Happy Mother's Day Kelly! Enjoy being a mother everyday. One day Lily will say something that you have said many times. She watches and listens to everything you do. It's the best part of being a mother to see our children's behavior reflect what we have showed and taught them.

Jennifer said...

I love that this post is dedicated to the women who made you and David who you are....and in turn, taught you both how to be the incredible parents you have come to be.

It's important to honor them, because as parents, we don't do it alone...every action, decision, emotion, and tradition has been modeled for us in some way by Mothers that have come before...it is up to us to reflect on our own philosophies...and shape and mold our own version of parenting that best honors our own child.

And I have to say...

that as the two of you were struggling to bring Lily Grace into the world...

I always knew you would be good parents...
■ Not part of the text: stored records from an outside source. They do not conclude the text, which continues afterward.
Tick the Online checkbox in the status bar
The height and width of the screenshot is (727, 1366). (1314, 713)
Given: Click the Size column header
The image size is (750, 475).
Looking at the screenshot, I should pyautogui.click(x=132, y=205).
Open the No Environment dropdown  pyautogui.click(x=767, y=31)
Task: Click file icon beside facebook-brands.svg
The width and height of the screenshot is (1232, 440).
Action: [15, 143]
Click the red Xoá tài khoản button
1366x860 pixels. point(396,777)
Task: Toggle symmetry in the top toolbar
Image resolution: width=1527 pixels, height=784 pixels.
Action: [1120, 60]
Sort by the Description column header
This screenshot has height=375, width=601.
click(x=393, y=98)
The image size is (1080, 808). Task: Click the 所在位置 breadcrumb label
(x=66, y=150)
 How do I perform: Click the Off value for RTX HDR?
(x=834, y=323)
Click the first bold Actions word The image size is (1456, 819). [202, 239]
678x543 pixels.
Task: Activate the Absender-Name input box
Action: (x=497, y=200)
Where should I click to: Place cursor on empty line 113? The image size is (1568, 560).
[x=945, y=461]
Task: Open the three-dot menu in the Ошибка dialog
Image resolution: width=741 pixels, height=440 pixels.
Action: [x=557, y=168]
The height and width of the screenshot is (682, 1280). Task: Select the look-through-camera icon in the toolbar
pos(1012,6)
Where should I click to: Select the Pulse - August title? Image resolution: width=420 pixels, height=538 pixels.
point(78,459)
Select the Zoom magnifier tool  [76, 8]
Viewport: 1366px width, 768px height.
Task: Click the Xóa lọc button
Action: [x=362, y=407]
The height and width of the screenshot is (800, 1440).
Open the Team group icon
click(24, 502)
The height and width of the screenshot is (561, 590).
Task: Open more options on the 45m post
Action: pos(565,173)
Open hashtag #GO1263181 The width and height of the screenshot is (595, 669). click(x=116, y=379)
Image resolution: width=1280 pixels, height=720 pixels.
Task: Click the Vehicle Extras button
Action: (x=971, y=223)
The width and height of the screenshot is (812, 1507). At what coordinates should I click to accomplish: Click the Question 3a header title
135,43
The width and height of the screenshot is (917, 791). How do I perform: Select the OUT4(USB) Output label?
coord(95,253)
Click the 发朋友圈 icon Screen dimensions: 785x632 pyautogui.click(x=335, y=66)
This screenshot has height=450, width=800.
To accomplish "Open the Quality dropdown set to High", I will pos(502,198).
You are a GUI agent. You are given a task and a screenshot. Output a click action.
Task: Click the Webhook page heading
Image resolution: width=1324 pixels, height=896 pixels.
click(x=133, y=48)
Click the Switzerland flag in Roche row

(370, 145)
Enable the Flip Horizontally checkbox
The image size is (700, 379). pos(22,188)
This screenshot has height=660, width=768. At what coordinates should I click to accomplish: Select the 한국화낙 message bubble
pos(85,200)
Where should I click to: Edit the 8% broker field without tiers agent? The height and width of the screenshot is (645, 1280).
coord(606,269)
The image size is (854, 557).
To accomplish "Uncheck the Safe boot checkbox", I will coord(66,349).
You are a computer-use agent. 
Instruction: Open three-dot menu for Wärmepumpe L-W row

...but your dedication, love, tenacity, and devotion to Lily and her happiness has exceeded anything I ever dreamed for you.

...and for her.

My baby sister...Lily is one lucky girl to have a Mommy like you. I am so proud of the Mother that you are.

Happy Mother's Day.

xoxoxo
jc

Heidi said...

happy mother's day kelly!!!

loved looking through all the photos of the special women in your life...the women who love your family so much.

lily wanting a little extra snuggle in the chair is precious. beckham does that from time to time and i eat it up. he say's, "rock, mama." as in, rock him in the chair. kids are the sweetest things ever. so unconditional, so innocent.

happy mother's day! glad you had a great one.

Kelle said...

sweet, sweet post. lol on dottie's mean version of "mommy and me." i'll have to hear that one. and what an inspiration lily is to anyone struggling with mama dreams...real live little beaver-teeth proof that happy mother's day dreams come true! glad you had a dreamy mama day...and sweet little pics too!

Anonymous said...

I loved your message to Lily. Your description of her wanting to snuggle and falling asleep on your chest, brought tears to my eyes. So sweet.

dig this chick said...

Awe Kelly. Happy mama day. Your last paragraph made me well with tears. It is strange because while I have gotten pregnant easily, I have many friends who are struggling....it is wild to me how easy and how hard it is for the sperm and egg to meet. Even though I can't feel empathy I totally feel the pain and struggle in my heart for those someday-hopefully-will-be mamas...Your promise is a good one--that the pain will disappear when the bug arrives. So true in lots of ways.

Me said...

beautiful post kelly. btw... hope your dad is recovering well.

Mary said...

What beautiful words. And beautiful pictures. My own words fail when trying to express how happy I am that you are having these amazing Mother's Days. As I have said before, you now know the blessings of motherhood.

You and your sisters were a true joy to raise, every step of the way.